It’s shocking that we’re at ten. That’s the number of monitor lizards that have been fatally struck by Indonesia’s high-speed Whoosh train this year.
Most recently, a monitor lizard was hit near KM 86+200 between Padalarang and Karawang on July 24, yielding a 40-minute delay. The impact on life is deeper than just the animals on the tracks; it’s how we’re developing, planning, and even preserving the lives not on the train.
No, They Don’t Know It’s a Track Now
Container lizards aren’t stupid. But they also don’t know their natural environment has been transformed into a 350 km/h express lane. These are territorial animals—they more or less use the same trails for years. So when a railway bisects their old territory, they continue on the trail like nothing has changed.
A graduate student researching wildlife put it simply: “If an animal still has access to the tracks, there is a problem with the level of environmental safety.” And you know what? That makes sense.
Are Monitor Lizards at Risk? Not Per Se, but…….
Never being recorded on a list of officially protected species is not to say we should ignore this potential plight. Monitor lizards are key to function in the environment, by eating rats, removing a variety of carrion (dead animals), kind of the dirty work of nature. With less monitor lizards, it means more mess being left there. And with urban sprawl, pollution and human-animal displacement all limiting lizard numbers in more regions of the world, it’s not a good sign.
The Tech Is Glorious, But Nature Needs To Be Involved
It can be easy to get excited by flashy infrastructure such as high-speed trains. But as one specialist put it, “KCIC can’t just concentrate on the infrastructure/tech. They also need to look at real ecological mitigation strategies.”
This means:
- Proper fences that would properly exclude animals
- Wildlife monitoring protocols (such as motion sensors, drones, even camera traps)

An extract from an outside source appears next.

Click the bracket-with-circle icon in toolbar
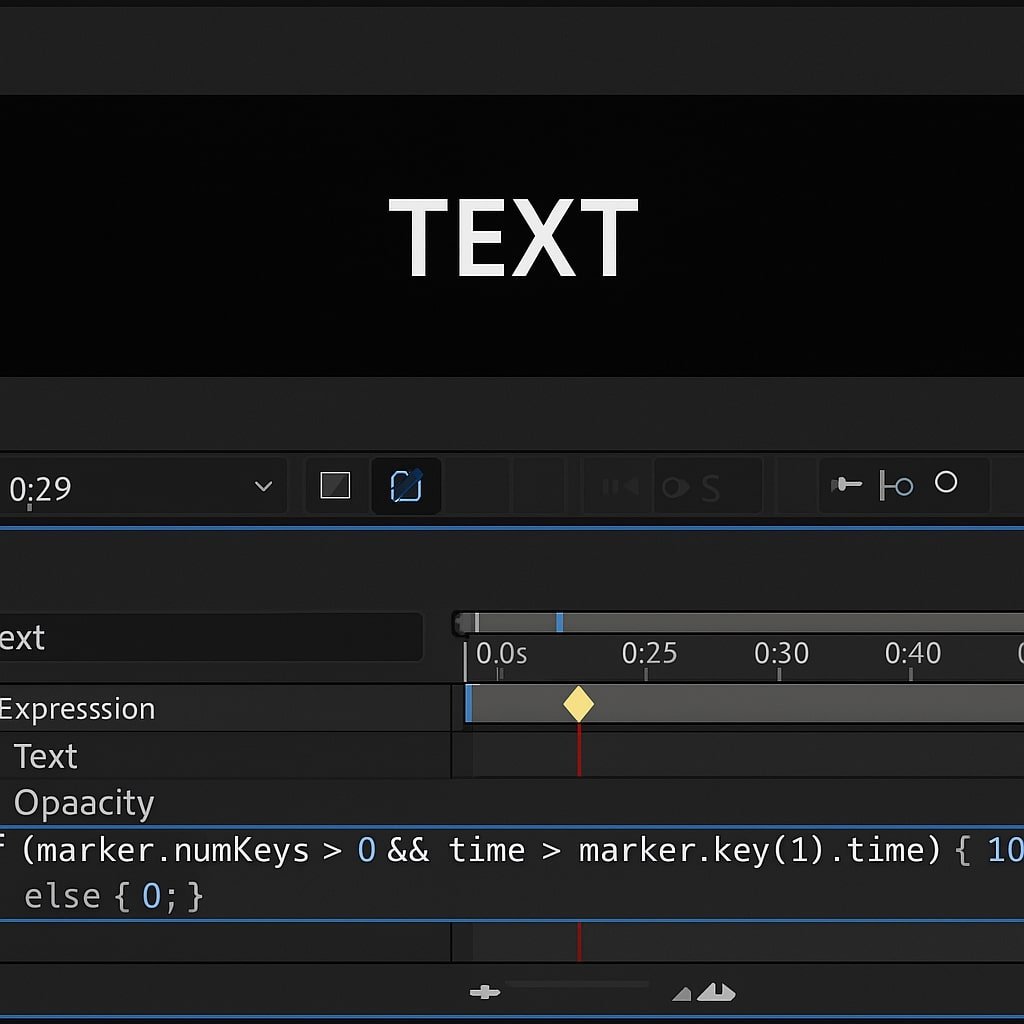The image size is (1024, 1024). (896, 486)
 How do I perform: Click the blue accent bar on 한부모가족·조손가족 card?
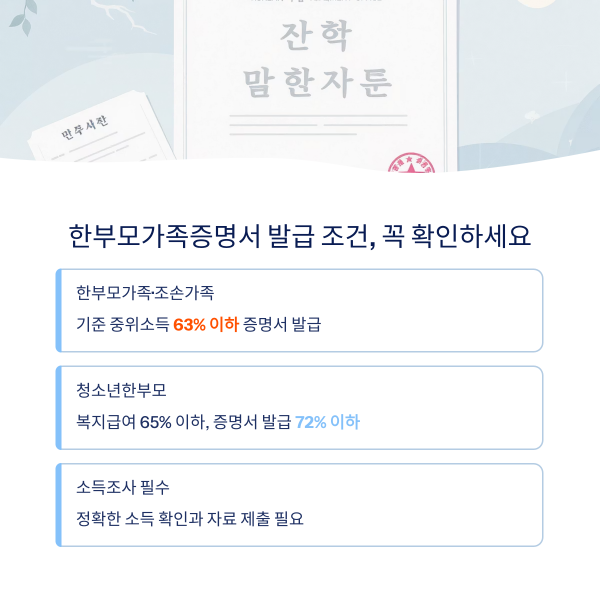pos(59,310)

- Collaboration with ecologists to develop crossing places or wildlife corridors / hydro-gaps
Because let’s face it, lizards won’t be checking train schedules.
“Just the One Lizard”
It’s not about one single animal; ten animals in any individual year are really a warning sign, and if we wait too long, that warning sign will turn into a problem—eventually affecting wildlife and human safety. Just imagine the monumental incident if a larger animal finds its way onto the tracks—or even where more and more of these incidents are starting to accumulate and stack up.
However, we should also be cognizant of transparency. If an animal gets struck by a train, we cannot just bury the matter. The community has a right to understand what is happening, and why it is happening.
So, What’s Next?
This is not a plea or advocacy to slow progress rather, it is a reminder that not all progress is progress; if it doesn’t include everything—not speed and efficiency, but sustainability and responsibility—we will have a higher likelihood for continuing incidents.
Sure, let’s build fast and efficiently. Let’s also build sensibly. Because nature didn’t sign a covenant to step aside.
And, if we can’t work on these issues quickly enough, it won’t only be the lizards paying.